Benjamin Diokno
“We see scope for a further cut as early as September, given the economic and global market backdrop provides some room for further easing,” the Fitch Solutions said, adding that Bangko Sentral ng Pilipinas Governor Benjamin Diokno’s perceived dovish bias adds weight to this view.
Geremy Pintolo
Fitch unit: Bangko Sentral to ease monetary policy further
( - May 22, 2019 - 6:37pm

MANILA, Philippines — The Bangko Sentral ng Pilipinas will likely cut its policy rate by the end of the year following a similar move this month, which came “sooner than expected,” a Fitch unit said.

In a research note sent to reporters Wednesday, Fitch Solutions forecasted a 25-basis point cut in the BSP’s benchmark rate by end-2019 that, if realized, would bring the key rate to 4.25% from the current 4.5%.

For 2020, Fitch Solutions said it sees another 25 bps reduction in the policy rate to 4%.

“We see scope for a further cut as early as September, given the economic and global market backdrop provides some room for further easing,” the Fitch unit said, adding that BSP Governor Benjamin Diokno’s perceived dovish bias added weight to this view.

“We believe some potential inflationary pressures will persist over the coming quarters, and as such forecast just one further cut in 2020... Supply-side inflationary pressures have been building steadily and could ultimately be passed onto consumers as business margins are squeezed,” it added.

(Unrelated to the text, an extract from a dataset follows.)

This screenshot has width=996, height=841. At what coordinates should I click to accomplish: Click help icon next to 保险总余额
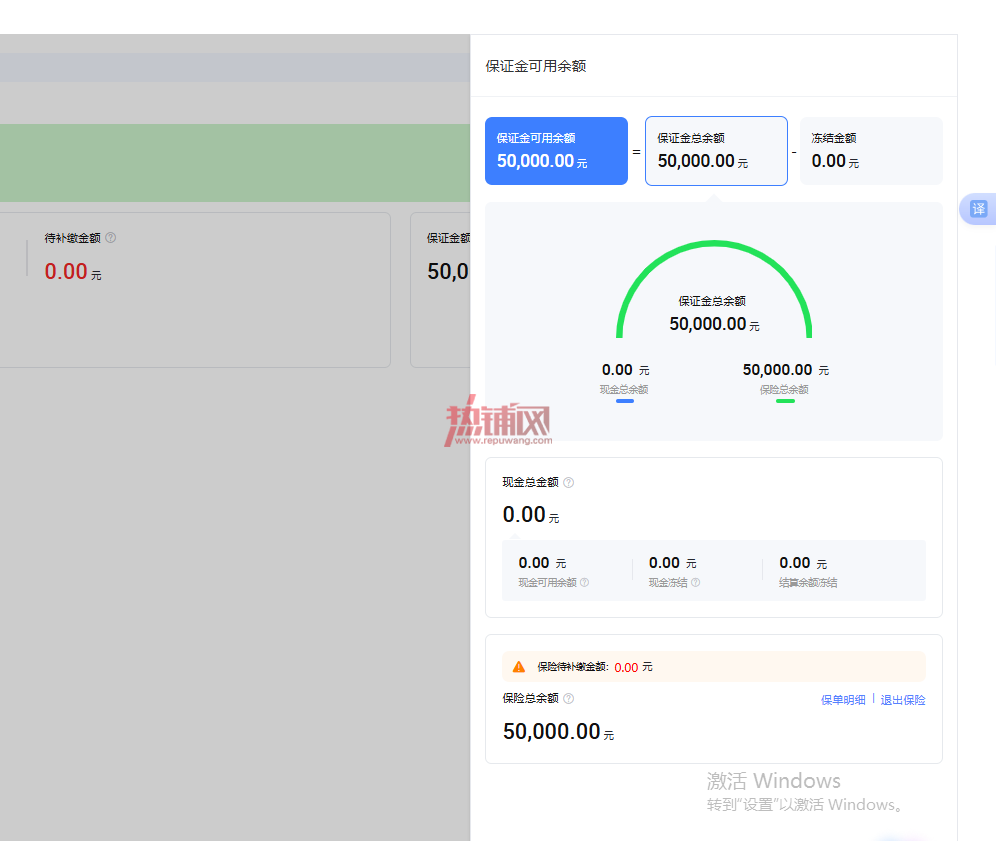[x=569, y=698]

“We expect fiscal stimulus to pick-up in the latter quarters of 2019 and into 2020, particularly given President Rodrigo Duterte’s consolidation of power following mid-term elections. Fiscal stimulus could ultimately be enough to boost domestic consumption, and thus inflationary pressures, reducing the need for any further monetary easing,” it continued.

Consumer price growth softened to 3% in April on the back of moderate food inflation. Year-to-date, inflation averaged 3.6%, well within the BSP’s 2%-4% annual target.

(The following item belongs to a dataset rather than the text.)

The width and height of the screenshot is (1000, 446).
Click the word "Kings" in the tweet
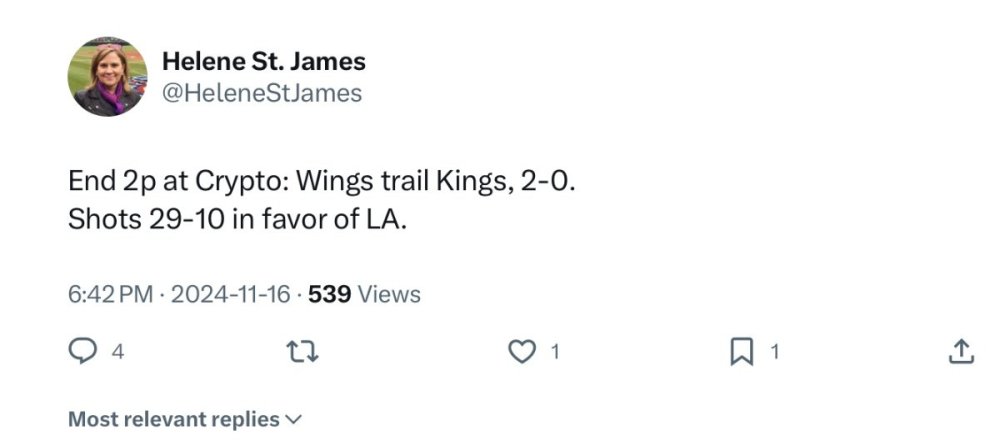tap(475, 183)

In a bid to power growth amid cooling inflation and tight liquidity conditions, the BSP this month cut its benchmark rate by 25 basis points to 4.5% from a decade-high of 4.75%, and announced a three-step reduction in bank reserves to 16% from 18%.

Analysts at Fitch Solutions said the BSP’s decision to end its tightening cycle and ease monetary policy this month came earlier than they had forecast, adding they previously expected the central bank to take a “wait and see” approach amid investor sensitivity to dovish emerging market central banks at a time of “increased growth and market uncertainty.”

Meanwhile, an escalation of the ongoing US-China trade war may prompt a more aggressive easing cycle from the BSP, the Fitch unit said.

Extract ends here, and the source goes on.